Pixel coordinate grounding data:

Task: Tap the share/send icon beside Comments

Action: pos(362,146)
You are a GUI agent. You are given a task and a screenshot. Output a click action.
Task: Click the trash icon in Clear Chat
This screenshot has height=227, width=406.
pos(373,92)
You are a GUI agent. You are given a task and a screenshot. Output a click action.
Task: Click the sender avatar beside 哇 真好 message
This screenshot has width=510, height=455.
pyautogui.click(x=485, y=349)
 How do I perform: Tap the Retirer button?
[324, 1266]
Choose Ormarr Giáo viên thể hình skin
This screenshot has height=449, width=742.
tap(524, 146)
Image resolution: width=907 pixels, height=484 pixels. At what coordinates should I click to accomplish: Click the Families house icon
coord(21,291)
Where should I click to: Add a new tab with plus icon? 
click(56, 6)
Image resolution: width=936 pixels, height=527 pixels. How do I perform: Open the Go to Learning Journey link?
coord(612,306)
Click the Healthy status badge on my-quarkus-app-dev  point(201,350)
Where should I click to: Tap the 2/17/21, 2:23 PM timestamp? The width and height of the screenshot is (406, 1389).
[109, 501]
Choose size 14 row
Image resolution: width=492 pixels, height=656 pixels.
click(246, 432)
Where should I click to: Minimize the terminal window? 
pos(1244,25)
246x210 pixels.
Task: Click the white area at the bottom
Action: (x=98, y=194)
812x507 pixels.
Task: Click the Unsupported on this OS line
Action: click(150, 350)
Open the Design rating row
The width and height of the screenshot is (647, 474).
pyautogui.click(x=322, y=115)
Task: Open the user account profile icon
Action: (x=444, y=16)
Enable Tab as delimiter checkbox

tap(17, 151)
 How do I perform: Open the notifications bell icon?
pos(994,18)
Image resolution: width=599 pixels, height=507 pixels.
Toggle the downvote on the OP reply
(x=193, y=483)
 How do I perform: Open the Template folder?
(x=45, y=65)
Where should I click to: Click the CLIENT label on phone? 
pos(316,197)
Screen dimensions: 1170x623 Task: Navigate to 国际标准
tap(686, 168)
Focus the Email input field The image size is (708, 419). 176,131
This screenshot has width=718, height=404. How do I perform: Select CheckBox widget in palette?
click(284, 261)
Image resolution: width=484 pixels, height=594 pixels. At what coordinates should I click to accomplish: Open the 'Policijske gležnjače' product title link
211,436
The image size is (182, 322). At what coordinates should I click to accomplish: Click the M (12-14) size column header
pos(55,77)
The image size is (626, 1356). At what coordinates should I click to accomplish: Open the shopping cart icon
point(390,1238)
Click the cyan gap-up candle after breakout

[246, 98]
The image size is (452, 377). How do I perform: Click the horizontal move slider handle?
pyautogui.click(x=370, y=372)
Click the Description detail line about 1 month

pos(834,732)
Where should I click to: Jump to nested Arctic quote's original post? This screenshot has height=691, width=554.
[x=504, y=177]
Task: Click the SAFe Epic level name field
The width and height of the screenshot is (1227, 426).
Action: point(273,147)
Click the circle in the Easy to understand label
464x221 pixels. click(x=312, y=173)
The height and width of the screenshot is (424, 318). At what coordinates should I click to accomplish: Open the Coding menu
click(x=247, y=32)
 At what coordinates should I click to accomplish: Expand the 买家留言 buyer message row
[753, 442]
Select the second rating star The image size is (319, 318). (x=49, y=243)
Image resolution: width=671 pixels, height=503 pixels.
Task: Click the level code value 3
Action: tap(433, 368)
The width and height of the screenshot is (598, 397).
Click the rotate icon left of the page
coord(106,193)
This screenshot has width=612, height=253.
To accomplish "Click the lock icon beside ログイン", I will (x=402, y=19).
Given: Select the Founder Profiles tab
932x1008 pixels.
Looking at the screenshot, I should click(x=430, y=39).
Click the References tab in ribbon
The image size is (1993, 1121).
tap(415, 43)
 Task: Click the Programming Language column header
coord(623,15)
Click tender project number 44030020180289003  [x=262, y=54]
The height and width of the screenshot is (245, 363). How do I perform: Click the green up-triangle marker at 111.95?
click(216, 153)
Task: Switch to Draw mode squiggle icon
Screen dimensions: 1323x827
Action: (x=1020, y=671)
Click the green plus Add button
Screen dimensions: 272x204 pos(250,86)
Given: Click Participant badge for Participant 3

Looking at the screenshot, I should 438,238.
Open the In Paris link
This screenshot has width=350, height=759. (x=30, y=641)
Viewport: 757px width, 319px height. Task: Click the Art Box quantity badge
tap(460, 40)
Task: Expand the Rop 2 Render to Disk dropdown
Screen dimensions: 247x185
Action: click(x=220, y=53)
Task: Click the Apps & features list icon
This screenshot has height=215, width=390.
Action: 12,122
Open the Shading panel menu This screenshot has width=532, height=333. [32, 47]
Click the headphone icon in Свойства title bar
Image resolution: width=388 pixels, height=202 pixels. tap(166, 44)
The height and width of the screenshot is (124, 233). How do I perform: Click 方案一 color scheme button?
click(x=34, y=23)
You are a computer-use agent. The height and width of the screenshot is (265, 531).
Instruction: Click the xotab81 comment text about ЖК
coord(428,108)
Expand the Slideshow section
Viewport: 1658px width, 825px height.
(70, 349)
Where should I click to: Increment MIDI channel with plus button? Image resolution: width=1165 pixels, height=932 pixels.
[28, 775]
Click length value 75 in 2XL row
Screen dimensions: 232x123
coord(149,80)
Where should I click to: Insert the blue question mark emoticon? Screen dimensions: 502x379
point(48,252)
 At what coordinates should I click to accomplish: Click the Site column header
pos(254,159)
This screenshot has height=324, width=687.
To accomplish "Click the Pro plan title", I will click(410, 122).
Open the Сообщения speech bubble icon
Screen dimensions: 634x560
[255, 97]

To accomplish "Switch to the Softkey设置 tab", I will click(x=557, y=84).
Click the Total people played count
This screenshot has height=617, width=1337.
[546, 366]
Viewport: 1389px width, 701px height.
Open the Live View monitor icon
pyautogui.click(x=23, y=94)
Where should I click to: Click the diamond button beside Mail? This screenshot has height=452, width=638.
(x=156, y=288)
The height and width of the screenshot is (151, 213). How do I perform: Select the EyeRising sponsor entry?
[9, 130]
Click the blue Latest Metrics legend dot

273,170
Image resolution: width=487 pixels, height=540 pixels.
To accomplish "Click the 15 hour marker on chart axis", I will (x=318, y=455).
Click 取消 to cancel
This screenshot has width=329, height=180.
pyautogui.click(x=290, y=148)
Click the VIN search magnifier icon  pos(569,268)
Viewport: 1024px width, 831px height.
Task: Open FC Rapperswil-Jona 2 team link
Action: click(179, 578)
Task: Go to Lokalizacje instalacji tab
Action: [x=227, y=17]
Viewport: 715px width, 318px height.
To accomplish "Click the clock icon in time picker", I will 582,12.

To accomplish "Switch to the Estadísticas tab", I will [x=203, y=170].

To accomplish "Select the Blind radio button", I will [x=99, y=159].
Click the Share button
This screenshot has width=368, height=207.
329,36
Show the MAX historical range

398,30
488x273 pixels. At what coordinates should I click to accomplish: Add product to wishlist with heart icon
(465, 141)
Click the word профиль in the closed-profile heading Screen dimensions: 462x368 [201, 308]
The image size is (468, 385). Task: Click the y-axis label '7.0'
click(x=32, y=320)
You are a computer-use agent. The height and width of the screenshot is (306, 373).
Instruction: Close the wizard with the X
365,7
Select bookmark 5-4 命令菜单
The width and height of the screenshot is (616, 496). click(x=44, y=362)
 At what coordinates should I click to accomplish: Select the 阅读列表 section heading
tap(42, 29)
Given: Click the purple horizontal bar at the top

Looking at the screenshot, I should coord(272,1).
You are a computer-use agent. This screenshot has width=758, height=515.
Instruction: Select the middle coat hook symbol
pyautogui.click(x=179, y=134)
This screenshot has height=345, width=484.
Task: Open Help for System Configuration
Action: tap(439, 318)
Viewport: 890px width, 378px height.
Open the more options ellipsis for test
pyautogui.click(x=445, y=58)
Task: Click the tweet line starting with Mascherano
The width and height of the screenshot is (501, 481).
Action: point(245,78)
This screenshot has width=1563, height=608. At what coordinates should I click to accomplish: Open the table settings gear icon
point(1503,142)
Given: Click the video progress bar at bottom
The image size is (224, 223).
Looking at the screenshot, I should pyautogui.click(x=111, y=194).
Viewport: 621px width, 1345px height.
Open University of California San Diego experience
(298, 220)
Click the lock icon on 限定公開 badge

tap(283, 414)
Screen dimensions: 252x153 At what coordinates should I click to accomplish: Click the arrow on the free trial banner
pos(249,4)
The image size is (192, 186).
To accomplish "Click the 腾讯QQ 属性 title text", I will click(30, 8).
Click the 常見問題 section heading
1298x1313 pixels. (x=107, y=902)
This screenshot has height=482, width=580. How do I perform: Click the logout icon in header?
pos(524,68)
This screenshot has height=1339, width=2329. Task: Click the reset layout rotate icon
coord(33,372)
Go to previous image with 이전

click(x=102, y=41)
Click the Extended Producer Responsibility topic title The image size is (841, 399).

→ Task goal: Once the line with "The width and height of the screenshot is (501, 481)." is found in the records above, print exactly that line and every line after it through the line with "Viewport: 621px width, 1345px height.".

→ Output of the task:
The width and height of the screenshot is (501, 481).
Action: point(245,78)
This screenshot has width=1563, height=608. At what coordinates should I click to accomplish: Open the table settings gear icon
point(1503,142)
Given: Click the video progress bar at bottom
The image size is (224, 223).
Looking at the screenshot, I should pyautogui.click(x=111, y=194).
Viewport: 621px width, 1345px height.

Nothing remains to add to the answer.